28 Ekim 2015 Çarşamba

Taraftar Hep Takımın En İyi Olmasını İster; Uğur Kırgöz

Uğur Kırgöz (Captano) Ağabey, bizler için çok kıymetli bir insan. Çoğumuz hırslıyız, bu hırs uğrunda da olmadık tepkiler verebiliyoruz. Uğur Ağabey ise bize doğruyu, pozitifi, işin olumlu taraflarını da gösteriyor, Galatarasaray taraftarlığından nasıl keyif almamız gerektiğini bizler için anlatıyor. Tabii anlayabilene. Bu kadar yoğunluğun arasında bizleri kabul ettiği için çok teşekkür ederim, blog adına çok kıymetli bir iş oldu..

Çok daha iyi başlamayan ama devamında toparlanma belirtisi gösteren bir Galatasaray izliyoruz. Tüm bu toparlanma belirtilerine rağmen de isyana hazır, pusuda bekleyen bir taraftar kitlesi de var. Hamza Hamzaoğlu'nu bu anlamda ne yaparsa yapsın seveceklerini düşünmüyorum, sen bu taraftar algısı için ne söylemek istiyorsun?

Uğur Kırgöz: Başarılı biten sezon sonrasında transfer döneminin iyi geçmediği görülüyor. Fakat sorun şu ki; kime göre başarılı geçmedi? Kulübün ekonomik şartlarına göre belki de hedeflenene ulaşıldı. Sıkıntının cevabını bir sonraki soruda vereyim. Ancak, takım Hamza hoca gelene kadar 2 sezonu çöpe atmıştı. Gereksiz denemeler, Galatasaray ruhuna uygun olmayan oyun şekilleri hem takımı başarısız kıldı hem de taraftarı soğuttu. Hamza hocanın geldiğinde yapabileceği tek şey takıma özgüven kazandırmak, oyuncuların futbol oynamaktan zevk almalarını sağlamaktı. Kondüsyonu arttırmak gibi, yeni oyuncular almak gibi seçenekleri elinde yoktu. Takıma çok doğru yaklaşarak özgüvenlerini kazanmalarını sağladı. Zaten kaliteli olan kadro kendine geldi. Selçuk İnan'ı örnek vermek isterim. Çünkü, takımın oyununu belirleyen en önemli oyuncu, playmaker. İtalyanların sisteminde mutlu değildi, oyuna çok geride dahil oluyordu, hücum seven oyuncu hiç için hiç hoş değil. İddialar gibi, yabancı oyuncuya tepkiyle ilgisi yok. Bu yeniçeri muhabbeti çok saçma gelmiştir bana en başından beri. Oyun sisteminin ve felsefenin değişmesi hücum seven oyuncuların performanslarını bariz şekilde arttırdı. Bu sezonun başında da taraftarın transfersizliğe tepkisi, eldeki oyuncuları çöp gibi görmelerinin dışında geçen yıldan beri Hamza hocaya güvenmeyen azımsanamayacak bir grup özgüveni zedeledi. Kim ne derse desin, takımdaki herkes yazılanlardan, söylenenlerden etkilenir, etkilendi de. Ancak en başından beri takıma ve hocaya güveniyorum, maçlar başladıktan sonra bu sıkıntıyı atlatacaklarını biliyordum. Bir nevi geçen sezon Hamza hocanın takımı devraldığına benzer bir durum oluştu. Geçen yıl üstesinden geldikleri gibi bu sezonda üstesinden gelebileceklerini biliyordum.

——————————

Yukarıdaki belge bölümünde "28 Ekim 2015" ifadesinden "ne söylemek istiyorsun?" ifadesine kadar uzanan kısmı, hiçbir değişiklik yapmadan aynen yazın.

Gösterilen Materyal.
——————————

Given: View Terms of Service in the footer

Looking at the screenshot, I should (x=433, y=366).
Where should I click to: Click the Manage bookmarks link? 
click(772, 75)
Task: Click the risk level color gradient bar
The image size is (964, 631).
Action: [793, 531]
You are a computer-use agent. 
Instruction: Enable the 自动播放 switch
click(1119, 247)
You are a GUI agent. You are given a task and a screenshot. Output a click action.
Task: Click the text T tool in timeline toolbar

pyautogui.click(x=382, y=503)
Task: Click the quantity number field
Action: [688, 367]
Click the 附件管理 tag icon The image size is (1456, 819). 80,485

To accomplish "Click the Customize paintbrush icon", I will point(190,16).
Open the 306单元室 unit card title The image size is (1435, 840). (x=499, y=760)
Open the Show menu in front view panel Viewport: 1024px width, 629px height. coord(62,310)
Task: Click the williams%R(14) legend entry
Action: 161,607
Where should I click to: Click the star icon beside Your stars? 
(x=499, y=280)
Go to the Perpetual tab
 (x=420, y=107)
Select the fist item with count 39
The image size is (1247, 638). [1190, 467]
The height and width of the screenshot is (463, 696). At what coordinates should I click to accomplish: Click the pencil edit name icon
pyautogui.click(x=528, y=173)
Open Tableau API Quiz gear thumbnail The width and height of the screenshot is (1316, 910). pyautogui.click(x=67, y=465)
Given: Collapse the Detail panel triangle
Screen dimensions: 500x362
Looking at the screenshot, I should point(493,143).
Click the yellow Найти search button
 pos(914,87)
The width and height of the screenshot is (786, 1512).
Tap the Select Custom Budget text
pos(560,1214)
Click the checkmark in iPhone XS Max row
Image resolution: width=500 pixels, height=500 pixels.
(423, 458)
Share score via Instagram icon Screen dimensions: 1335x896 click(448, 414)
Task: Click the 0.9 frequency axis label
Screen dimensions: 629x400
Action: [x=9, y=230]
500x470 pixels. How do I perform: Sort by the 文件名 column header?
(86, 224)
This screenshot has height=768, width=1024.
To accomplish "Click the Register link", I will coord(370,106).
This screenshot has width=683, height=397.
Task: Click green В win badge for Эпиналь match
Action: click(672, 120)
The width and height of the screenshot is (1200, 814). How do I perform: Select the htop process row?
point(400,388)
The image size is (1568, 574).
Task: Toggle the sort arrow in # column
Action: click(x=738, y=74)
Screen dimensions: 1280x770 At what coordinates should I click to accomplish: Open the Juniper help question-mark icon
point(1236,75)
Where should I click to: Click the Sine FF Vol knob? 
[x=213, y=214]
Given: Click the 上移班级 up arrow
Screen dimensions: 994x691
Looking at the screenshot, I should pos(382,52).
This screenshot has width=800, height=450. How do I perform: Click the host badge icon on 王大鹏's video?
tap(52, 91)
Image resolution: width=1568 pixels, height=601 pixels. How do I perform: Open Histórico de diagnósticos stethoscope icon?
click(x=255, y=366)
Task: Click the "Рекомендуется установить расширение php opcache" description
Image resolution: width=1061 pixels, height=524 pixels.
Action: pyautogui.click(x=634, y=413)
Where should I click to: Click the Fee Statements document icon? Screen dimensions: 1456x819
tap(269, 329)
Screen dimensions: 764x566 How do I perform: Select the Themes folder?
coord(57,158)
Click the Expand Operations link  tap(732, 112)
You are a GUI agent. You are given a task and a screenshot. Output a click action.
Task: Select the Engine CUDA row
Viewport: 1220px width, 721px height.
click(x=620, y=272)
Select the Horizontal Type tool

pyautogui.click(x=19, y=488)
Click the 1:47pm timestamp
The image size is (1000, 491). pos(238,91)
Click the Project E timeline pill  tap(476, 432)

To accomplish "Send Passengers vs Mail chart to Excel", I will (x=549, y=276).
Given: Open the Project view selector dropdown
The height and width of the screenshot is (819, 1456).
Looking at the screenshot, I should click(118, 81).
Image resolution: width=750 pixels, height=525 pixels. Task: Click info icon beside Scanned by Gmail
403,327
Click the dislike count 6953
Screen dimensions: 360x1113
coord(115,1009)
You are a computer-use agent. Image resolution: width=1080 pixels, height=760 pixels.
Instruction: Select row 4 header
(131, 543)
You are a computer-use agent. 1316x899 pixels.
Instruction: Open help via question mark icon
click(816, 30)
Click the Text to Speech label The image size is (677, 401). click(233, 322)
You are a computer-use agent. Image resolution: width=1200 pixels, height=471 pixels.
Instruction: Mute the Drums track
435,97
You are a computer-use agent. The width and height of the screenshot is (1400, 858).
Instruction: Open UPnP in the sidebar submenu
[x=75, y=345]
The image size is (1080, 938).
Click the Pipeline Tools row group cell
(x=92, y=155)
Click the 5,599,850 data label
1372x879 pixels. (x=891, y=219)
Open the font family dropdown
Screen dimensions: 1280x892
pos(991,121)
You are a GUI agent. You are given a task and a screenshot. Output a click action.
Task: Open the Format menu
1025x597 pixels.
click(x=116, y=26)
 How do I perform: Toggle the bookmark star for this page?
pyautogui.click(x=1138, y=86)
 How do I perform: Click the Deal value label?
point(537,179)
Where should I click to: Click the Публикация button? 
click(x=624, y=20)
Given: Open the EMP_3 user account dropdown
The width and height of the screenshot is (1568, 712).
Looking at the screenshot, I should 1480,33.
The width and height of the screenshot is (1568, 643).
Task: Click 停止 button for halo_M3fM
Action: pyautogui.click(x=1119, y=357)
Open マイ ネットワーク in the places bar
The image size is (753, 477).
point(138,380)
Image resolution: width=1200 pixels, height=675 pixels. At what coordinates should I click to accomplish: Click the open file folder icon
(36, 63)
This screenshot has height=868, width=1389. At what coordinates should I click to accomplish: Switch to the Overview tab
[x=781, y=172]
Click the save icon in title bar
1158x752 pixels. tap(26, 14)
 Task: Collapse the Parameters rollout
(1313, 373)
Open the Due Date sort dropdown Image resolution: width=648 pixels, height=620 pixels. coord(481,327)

——————————

Beklenen Yanıt.
28 Ekim 2015 Çarşamba

Taraftar Hep Takımın En İyi Olmasını İster; Uğur Kırgöz

Uğur Kırgöz (Captano) Ağabey, bizler için çok kıymetli bir insan. Çoğumuz hırslıyız, bu hırs uğrunda da olmadık tepkiler verebiliyoruz. Uğur Ağabey ise bize doğruyu, pozitifi, işin olumlu taraflarını da gösteriyor, Galatarasaray taraftarlığından nasıl keyif almamız gerektiğini bizler için anlatıyor. Tabii anlayabilene. Bu kadar yoğunluğun arasında bizleri kabul ettiği için çok teşekkür ederim, blog adına çok kıymetli bir iş oldu..

Çok daha iyi başlamayan ama devamında toparlanma belirtisi gösteren bir Galatasaray izliyoruz. Tüm bu toparlanma belirtilerine rağmen de isyana hazır, pusuda bekleyen bir taraftar kitlesi de var. Hamza Hamzaoğlu'nu bu anlamda ne yaparsa yapsın seveceklerini düşünmüyorum, sen bu taraftar algısı için ne söylemek istiyorsun?